Martin Schanzenbach (talk on re:claimID) https://datatracker.ietf.org/doc/slides-104-pearg-gnunet-reclaimid-self-sovereign-decentralized-identity-management-using-secure-name-systems-martin-schanzenbach-fraunhofer-aisec/00/

We took a look at the identity provider market. There are several issues, such as: privacy concerns (companies provide free services & want to make money), liability risks (data loss from breaches = excessive legal implications), oligopoly (lack of federation). “Primary objective is to enable users to exercise the right to digital self-determination”. Our approach includes 1) avoiding third party services for ID management/data sharing 2) open, free services that are not under centralised control, 3) free software.

“What does an IdP do?” 1) ID provisioning and access control (including management of IDs and data, sharing of such data, enforcing auth decisions). 2) Verification of ID (e.g., this is indeed Alice’s email address, or this is indeed Bob’s country of residence). re:claim is a decentralised directory service: secure name system with open registration, idea borrowed from NameID, implementation uses the GNU name system. We added a cryptographic access control layer, using attribute base encryption.

[demonstration of example]

“In summary, we have implemented this idea as part of GNUnet, there is a proof of concept and demo on gitlab. It is currently a bit rough around the edges”

[questions]

Question 1 (Alex): [..]

Answer: You always know which identity it is. Because you are looking it up in the name space. However, one could argue that using privacy preserving credentials does not make much sense as you are always identifiable as a single identity.

Question 2: I’ve worked on a similar project, except we used DNS. The problem is that there are a lot of people trying to do this thing. However, in the real world only two companies which have primary stake. How do we get adoption? Do you have any reflections on strategies for adoption?

Answer: If you offer the software to users then show the benefits in terms of the privacy offered, I think adoption would increase.

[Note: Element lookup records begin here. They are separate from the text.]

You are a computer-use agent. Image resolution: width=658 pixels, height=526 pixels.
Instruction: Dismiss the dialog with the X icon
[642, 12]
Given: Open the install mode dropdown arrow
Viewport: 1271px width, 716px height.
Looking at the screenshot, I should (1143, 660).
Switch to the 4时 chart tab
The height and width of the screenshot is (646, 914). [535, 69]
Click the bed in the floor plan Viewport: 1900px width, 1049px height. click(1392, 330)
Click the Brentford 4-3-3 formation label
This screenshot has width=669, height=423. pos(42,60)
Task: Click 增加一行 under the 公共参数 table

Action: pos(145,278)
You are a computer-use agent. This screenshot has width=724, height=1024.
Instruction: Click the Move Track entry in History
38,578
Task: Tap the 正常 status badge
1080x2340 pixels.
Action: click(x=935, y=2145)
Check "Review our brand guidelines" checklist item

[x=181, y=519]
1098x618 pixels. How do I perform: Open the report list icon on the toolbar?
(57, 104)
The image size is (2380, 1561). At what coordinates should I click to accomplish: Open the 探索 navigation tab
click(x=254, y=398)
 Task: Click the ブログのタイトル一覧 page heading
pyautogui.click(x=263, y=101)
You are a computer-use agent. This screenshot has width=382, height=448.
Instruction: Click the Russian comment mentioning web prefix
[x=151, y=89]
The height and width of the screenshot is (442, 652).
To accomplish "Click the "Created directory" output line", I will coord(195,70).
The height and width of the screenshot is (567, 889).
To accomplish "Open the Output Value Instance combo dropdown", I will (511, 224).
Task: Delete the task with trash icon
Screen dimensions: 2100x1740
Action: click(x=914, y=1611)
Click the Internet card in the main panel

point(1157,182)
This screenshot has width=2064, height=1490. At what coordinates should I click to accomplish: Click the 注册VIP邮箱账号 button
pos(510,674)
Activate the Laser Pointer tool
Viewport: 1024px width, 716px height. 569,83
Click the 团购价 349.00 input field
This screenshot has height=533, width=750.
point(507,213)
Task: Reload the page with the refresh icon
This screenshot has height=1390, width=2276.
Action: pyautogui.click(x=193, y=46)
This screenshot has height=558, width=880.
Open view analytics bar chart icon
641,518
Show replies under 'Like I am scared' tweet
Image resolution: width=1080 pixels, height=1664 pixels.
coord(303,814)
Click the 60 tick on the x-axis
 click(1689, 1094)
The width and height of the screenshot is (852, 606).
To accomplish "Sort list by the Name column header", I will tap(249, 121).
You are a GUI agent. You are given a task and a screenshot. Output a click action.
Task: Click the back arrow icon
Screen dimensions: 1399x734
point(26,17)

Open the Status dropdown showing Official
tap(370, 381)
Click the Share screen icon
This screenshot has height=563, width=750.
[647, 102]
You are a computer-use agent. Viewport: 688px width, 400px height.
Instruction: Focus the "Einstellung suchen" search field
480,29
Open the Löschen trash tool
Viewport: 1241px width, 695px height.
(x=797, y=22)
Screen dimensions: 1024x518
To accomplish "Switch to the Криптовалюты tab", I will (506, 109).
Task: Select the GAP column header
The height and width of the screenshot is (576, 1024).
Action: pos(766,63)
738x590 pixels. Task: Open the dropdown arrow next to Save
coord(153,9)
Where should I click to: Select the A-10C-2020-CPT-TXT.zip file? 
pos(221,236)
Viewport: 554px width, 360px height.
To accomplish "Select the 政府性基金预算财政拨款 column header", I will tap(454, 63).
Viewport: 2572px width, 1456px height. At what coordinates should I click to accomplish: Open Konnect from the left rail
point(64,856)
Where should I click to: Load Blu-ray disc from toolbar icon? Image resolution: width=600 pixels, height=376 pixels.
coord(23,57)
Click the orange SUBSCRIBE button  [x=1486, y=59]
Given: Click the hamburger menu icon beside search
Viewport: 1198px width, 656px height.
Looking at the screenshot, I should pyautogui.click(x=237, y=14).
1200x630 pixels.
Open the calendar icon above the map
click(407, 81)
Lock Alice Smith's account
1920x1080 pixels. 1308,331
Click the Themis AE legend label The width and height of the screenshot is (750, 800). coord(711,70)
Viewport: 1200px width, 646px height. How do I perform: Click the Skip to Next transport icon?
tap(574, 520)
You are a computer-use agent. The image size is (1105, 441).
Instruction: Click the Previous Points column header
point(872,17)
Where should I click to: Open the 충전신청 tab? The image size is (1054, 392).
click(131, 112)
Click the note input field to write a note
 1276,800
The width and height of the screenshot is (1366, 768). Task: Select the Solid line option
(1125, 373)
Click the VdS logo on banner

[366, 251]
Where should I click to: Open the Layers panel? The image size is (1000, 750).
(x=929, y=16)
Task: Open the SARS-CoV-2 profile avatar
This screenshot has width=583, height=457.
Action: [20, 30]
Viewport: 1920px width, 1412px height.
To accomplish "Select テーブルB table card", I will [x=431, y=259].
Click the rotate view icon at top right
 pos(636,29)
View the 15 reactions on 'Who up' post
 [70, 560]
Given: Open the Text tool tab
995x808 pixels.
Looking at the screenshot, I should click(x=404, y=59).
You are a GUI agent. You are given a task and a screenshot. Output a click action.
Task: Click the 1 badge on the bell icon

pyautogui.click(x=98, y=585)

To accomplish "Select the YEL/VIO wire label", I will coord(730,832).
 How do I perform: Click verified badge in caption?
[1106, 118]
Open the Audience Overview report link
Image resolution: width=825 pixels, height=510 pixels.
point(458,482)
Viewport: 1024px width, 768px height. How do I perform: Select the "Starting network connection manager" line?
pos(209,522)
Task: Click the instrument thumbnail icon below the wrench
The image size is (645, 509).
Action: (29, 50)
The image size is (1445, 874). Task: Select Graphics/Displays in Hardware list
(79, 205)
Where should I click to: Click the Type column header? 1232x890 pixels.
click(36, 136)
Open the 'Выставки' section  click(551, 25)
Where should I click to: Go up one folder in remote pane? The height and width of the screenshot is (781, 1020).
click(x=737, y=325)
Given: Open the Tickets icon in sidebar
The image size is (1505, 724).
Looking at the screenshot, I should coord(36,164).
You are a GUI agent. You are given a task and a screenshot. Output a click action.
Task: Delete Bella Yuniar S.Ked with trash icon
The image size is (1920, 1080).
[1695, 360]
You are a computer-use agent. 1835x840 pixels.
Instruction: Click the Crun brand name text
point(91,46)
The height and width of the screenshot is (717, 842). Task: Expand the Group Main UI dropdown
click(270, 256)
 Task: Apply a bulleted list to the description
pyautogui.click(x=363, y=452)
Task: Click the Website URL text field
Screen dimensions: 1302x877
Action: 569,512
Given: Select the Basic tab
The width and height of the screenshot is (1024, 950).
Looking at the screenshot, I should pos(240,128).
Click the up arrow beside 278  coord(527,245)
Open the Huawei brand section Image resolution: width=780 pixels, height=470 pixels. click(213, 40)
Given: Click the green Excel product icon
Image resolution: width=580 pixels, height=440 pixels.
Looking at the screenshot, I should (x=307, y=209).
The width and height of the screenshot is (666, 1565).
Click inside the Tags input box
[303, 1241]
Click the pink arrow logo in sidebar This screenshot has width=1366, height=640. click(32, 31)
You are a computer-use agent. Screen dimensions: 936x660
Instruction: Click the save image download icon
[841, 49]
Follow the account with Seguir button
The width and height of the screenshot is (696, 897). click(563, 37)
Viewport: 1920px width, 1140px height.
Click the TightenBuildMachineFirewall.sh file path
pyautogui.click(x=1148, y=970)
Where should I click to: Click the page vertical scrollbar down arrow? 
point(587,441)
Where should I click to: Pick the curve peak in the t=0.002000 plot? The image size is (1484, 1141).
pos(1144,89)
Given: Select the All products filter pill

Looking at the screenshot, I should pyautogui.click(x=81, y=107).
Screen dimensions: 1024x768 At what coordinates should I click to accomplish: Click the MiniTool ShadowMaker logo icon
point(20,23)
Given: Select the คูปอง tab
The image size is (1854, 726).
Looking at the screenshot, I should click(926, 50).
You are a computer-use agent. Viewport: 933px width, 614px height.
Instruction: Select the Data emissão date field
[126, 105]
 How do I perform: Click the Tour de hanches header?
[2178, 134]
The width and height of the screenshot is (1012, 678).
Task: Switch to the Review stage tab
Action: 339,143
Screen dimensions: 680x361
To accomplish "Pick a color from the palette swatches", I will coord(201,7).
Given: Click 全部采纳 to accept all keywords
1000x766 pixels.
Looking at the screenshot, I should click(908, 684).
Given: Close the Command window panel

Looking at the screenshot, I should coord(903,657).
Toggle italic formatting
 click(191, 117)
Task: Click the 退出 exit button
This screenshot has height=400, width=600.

Question 3 ([..] from Cloudflare): Question on SSO, re: economy on getting website to integrate.

Answer: I don’t have a solution for this. I think the first part is to get users to want this.

Question 4: In cases where federation actually works, it is because parties want info about users and users want to share that info. In some cases, in order to make progress on privacy, UX is the area to focus, and not technology. I suspect that all of these projects should stop. Should instead focus on getting users to want to use UX.

[…]

[=]

Presentation by Brook on Next Generation Internet https://datatracker.ietf.org/doc/slides-104-pearg-brook-ngi/00/

The internet is not serving what we hoped it would serve. It doesn’t always do what we want it to do. How do we create a next generation, user-centric internet? [speaking on open calls, grants for Next Generation Internet] Distributed data, privacy and trust enhancing technologies, service portability, data decoupling and strengthening of internetwork trust. […] NLNet is looking to offer grants which range from 5,000 pounds to 50,000 pounds. Barrier of entry is high. NGI also has several open calls. Most deadlines are in April (1st/30th).

Question 1: Is this a EU program? Are there any restrictions on who can apply?

Answer: You do not have to be a EU resident, but that would make it easier. The proposal should be beneficial for EU.

Shivan: That concludes our meeting. Thank you.